**Extracted text**
━━━━━━━━━━━━━━━━━━━━━━━━━━━━━━
An afternoon headache is basically the same as any other type of headache. It’s a pain in part or all of your head. The only thing that’s different is the timing.

Headaches that start in the afternoon are often triggered by something that happened during the day, like muscle tension from working at a desk.

They usually aren’t serious and will fade by evening. In rare cases, intense or persistent pain could be a sign of something more severe.

Keep reading to learn more about the potential causes, how to find relief, and when to see your doctor.

The most likely cause of your afternoon head pain is a tension headache. Tension headaches are the most common type of headache.

Up to 75 percent of adults experience tension headaches from time to time. About 3 percent of people get them often.

Women are twice as likely as men to get tension headaches.

Feels like: A tight band squeezing around your head and tenderness in your scalp. You’ll feel pain on both sides of your head.

Caused or triggered by: Stress, most commonly. Tight muscles in the back of your neck and scalp might be involved. It’s possible that people who get tension headaches are more sensitive to pain.

Cluster headaches are an uncommon cause of afternoon headaches. Less than 1 percent of people experience them.

These intensely painful headaches cause extreme pain around the eye on one side of the head. They come in waves of attacks called clusters.

Each cluster may last anywhere from a few weeks to a few months. Afterward, you’ll experience a headache-free period (remission).

Remission is just as unpredictable and could last anywhere from few months to a few years.
━━━━━━━━━━━━━━━━━━━━━━━━━━━━━━
**Pixel coordinate grounding data**
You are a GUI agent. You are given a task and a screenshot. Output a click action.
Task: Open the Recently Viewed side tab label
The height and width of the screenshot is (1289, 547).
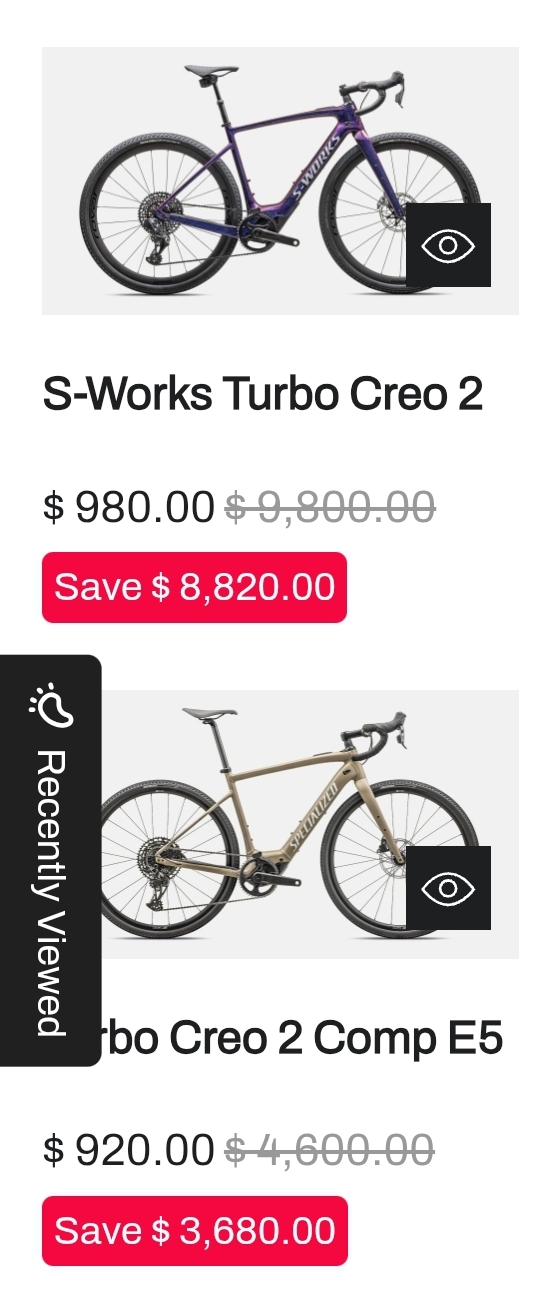point(50,893)
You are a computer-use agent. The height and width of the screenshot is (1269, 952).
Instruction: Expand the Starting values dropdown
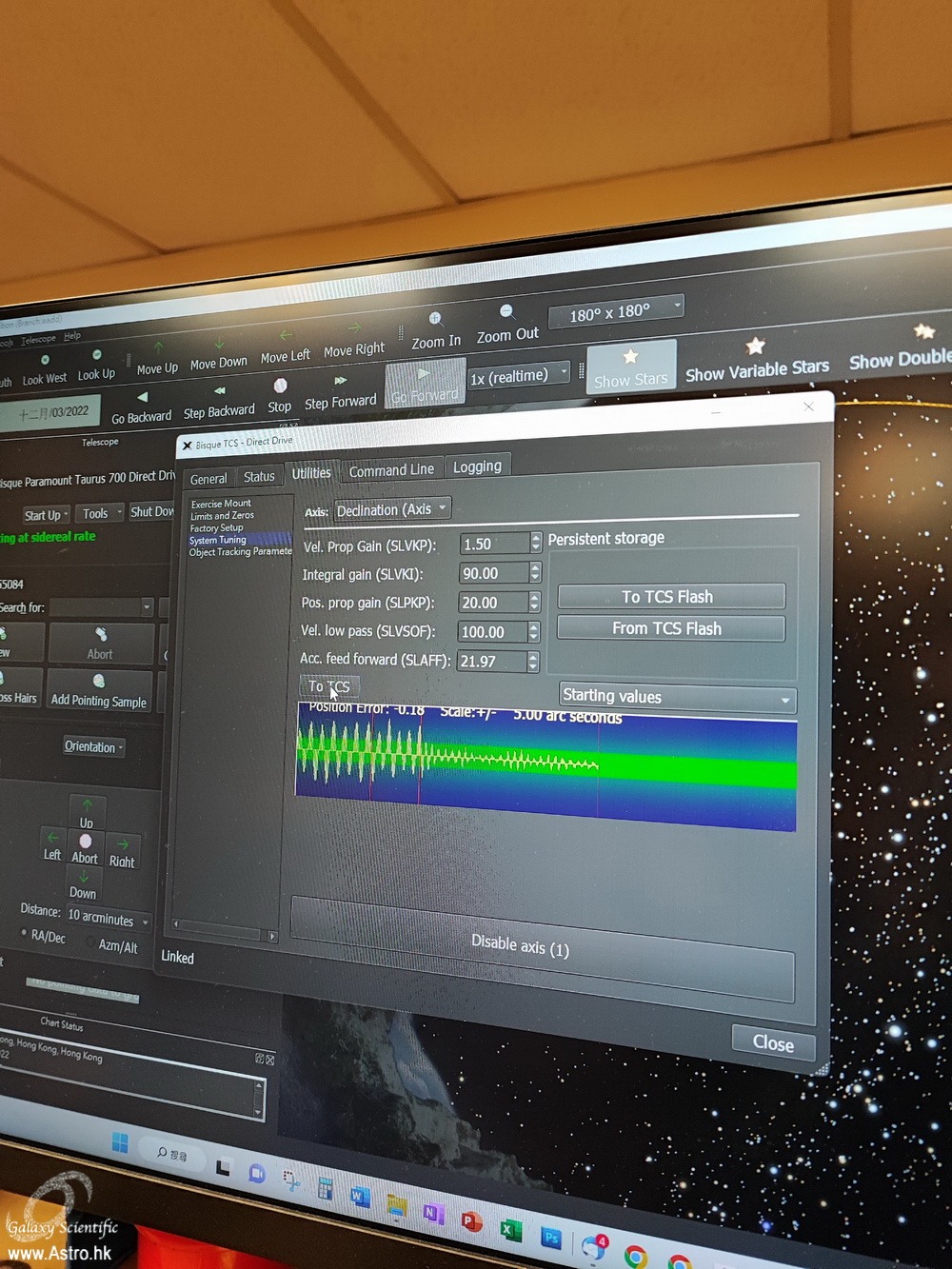pyautogui.click(x=677, y=697)
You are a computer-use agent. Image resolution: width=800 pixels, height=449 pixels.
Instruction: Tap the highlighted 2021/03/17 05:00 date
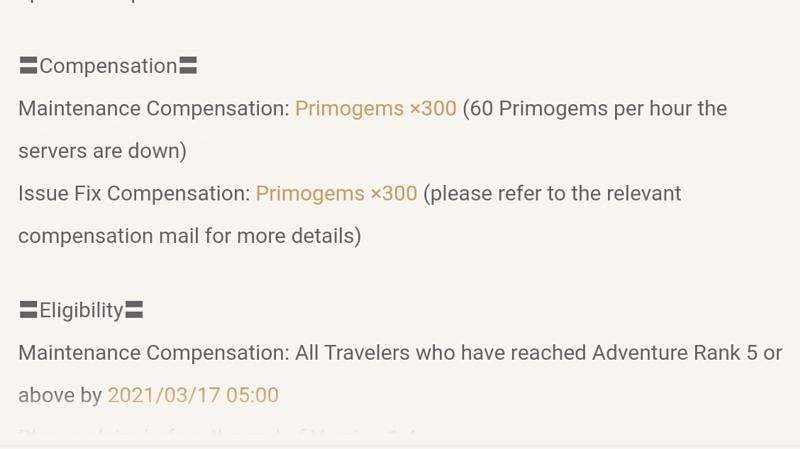(x=193, y=395)
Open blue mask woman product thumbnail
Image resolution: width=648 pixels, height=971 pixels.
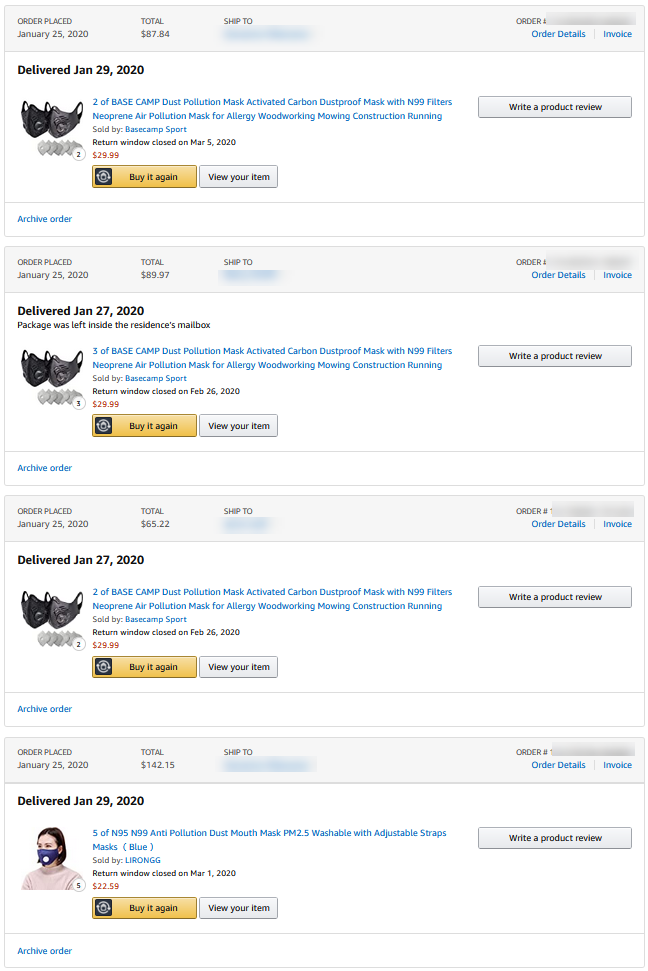pyautogui.click(x=52, y=857)
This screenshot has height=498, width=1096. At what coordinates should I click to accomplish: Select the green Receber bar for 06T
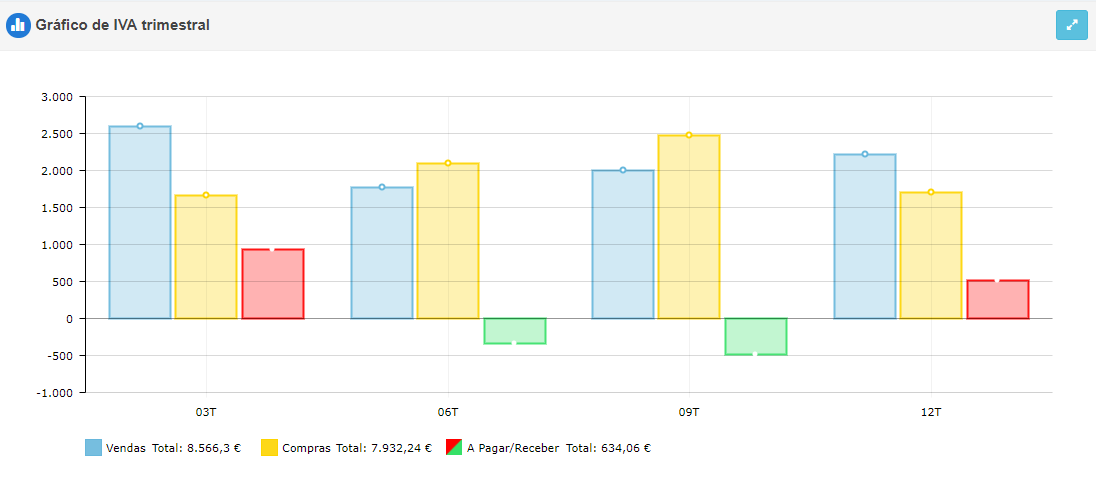click(515, 331)
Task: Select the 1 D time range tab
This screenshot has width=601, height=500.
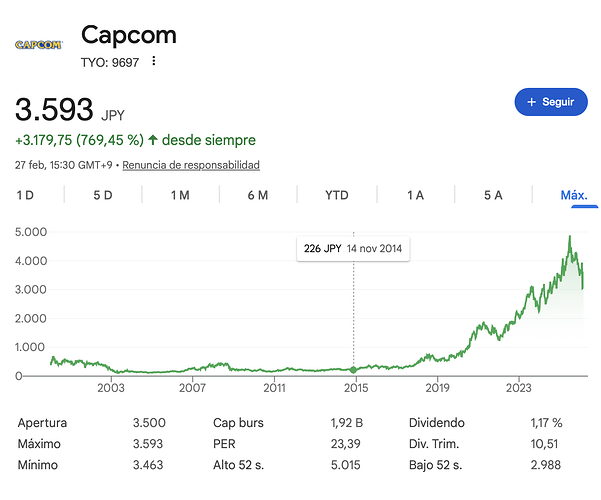Action: pyautogui.click(x=25, y=195)
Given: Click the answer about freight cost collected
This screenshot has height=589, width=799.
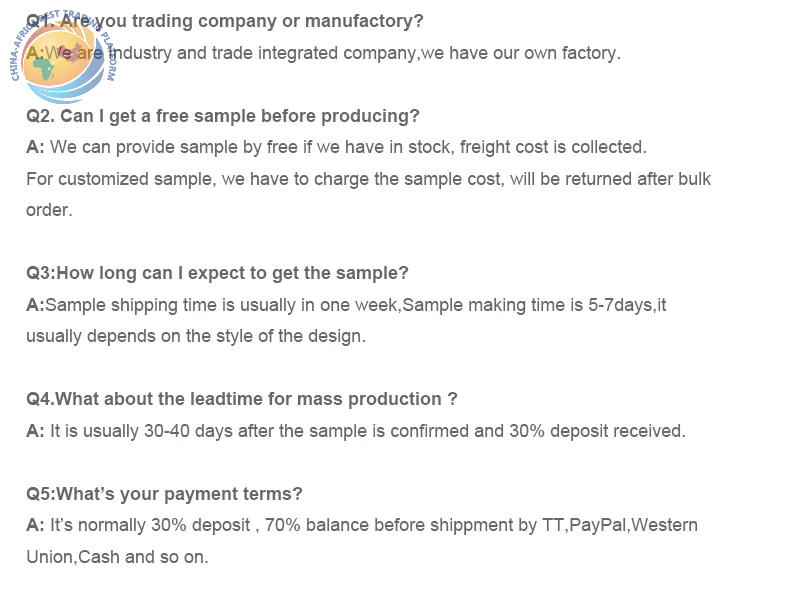Looking at the screenshot, I should (x=336, y=147).
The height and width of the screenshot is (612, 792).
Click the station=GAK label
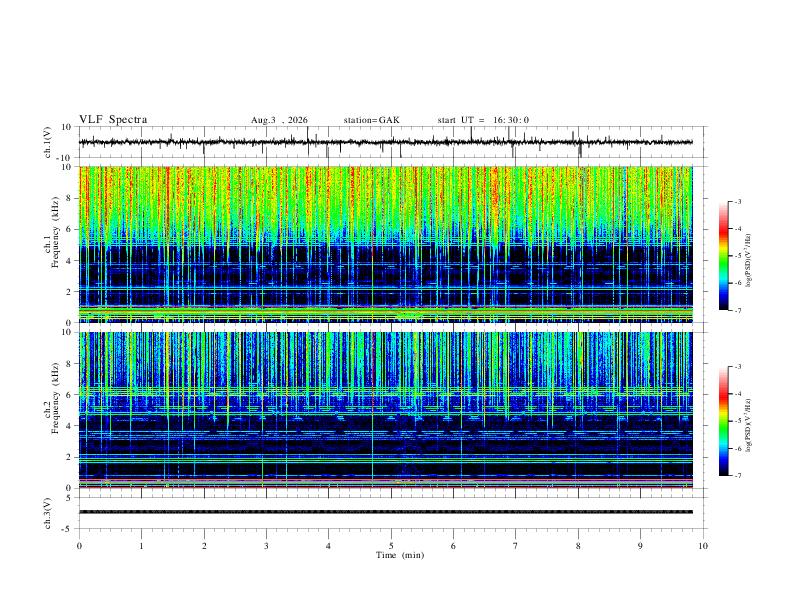tap(371, 120)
━━━━━━━━━━━━━━━━━━━━━━━━━━━━━━
**What you will do**
**A.** Update the stretch of the afternoon headache text from "An afternoon headache" through "is the timing." by replacing "timing" with "time of day".
**B.** According to the afternoon headache text, what share of adults experience tension headaches from time to time?
**C.** Pick up the afternoon headache text from its last sentence and keep writing.

**List of answers**
**A.**
An afternoon headache is basically the same as any other type of headache. It’s a pain in part or all of your head. The only thing that’s different is the time of day.

**B.** Up to 75 percent.

**C.**
You’re more likely to get cluster headaches if:

  • you have a family history of these headaches
  • you’re male
  • you’re 20 to 50 years old
  • you smoke or drink alcohol

Feels like:A severe, stabbing pain on one side of your head. The pain can spread to other parts of your head, and to your neck and shoulders.

Other symptoms include:

  • red, teary eye on the side of the headache pain
  • stuffed, runny nose
  • sweating of the face
  • pale skin
  • drooping eyelid

Caused or triggered by: Doctors don’t know exactly what causes cluster headaches. Alcohol and certain heart disease medications can sometimes set off the pain.

SIH is also known as a low-pressure headache. The condition is rare, affecting only 1 in 50,000 people.

It’s most likely to start in your 30s or 40s. Women are twice as likely to get it as men. SIH occurs more often in people who have weak connective tissue.

One type of SIH headache starts in the late morning or afternoon and gets worse throughout the day.

Feels like: Pain in the back of your head and sometimes your neck. The pain can be on one or both sides of your head, and it may be severe. It gets worse when you stand or sit up, and improves when you lie down.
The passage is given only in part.